▶ [TAREFA 1]
Responda às perguntas abaixo com base no trecho sobre os erros da IA em prontuários.
(a) Quais são as três formas de erro dos modelos de linguagem citadas no trecho?
(b) No Recinto, quem é apontado como responsável pelo prontuário?
(c) Qual é a regra número dois?
▶ [TAREFA 2] Dê continuidade ao trecho sobre os erros da IA em prontuários a partir da última frase apresentada.

▶ [TRECHO FORNECIDO]
Modelos de linguagem erram de formas conhecidas: inventam detalhes que soam plausíveis, omitem informações que estavam na conversa e trocam valores parecidos. Em um texto de marketing isso é constrangedor; em um prontuário é perigoso. Qualquer fornecedor que diga que seu modelo “não alucina” está vendendo algo que a tecnologia atual não entrega.

A pergunta certa não é “a IA erra?”. É: o que o software faz sabendo que ela erra?

Regra número um: a nota é um rascunho seu

No Recinto, a nota gerada nunca é o registro final: ela nasce editável, e o fluxo assume que você vai ler antes de assinar. Isso não é limitação, é desenho. O responsável pelo prontuário é o profissional; a IA faz o trabalho braçal de organizar.

Regra número dois: a nota é conferida contra a fala

Depois de gerar a nota, o app roda duas camadas.

▶ [CONJUNTO DE DADOS]
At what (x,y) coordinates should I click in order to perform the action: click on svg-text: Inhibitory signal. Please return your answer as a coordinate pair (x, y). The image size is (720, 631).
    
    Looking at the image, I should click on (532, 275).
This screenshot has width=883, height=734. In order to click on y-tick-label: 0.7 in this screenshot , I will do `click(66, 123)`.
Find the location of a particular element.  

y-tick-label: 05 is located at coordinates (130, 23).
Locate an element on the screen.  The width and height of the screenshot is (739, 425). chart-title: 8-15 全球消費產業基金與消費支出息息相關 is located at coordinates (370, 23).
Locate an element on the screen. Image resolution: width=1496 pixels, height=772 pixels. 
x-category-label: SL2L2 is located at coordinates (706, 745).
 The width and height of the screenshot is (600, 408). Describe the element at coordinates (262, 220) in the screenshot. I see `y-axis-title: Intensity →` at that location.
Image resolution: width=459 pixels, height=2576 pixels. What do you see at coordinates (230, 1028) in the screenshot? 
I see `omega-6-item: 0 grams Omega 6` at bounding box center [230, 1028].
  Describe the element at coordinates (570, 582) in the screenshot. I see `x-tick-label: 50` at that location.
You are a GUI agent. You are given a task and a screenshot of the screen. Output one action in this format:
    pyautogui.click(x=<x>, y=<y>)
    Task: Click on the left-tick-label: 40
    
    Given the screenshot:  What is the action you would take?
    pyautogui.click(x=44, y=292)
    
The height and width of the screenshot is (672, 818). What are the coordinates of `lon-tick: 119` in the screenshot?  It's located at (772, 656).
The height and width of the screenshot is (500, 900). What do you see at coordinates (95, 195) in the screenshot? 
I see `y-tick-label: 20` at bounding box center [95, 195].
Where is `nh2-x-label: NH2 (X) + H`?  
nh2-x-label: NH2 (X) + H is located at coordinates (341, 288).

▶ [RESPOSTA 1]
(a) Inventam detalhes que soam plausíveis, omitem informações que estavam na conversa e trocam valores parecidos.
(b) O profissional.
(c) A nota é conferida contra a fala.

▶ [RESPOSTA 2]
A primeira é uma bateria de verificações que compara o que foi dito na consulta com o que foi escrito na nota. São checagens determinísticas, que produzem o mesmo resultado sempre, e é ela que alimenta o painel “Pontos para revisar”. O que elas procuram:

  • Medicação que sumiu. Um remédio citado na conversa que não aparece na nota é apontado.
  • Alergia omitida. Alergia mencionada na fala e ausente da nota é apontada (alérgeno de nome composto é avaliado pelo primeiro termo).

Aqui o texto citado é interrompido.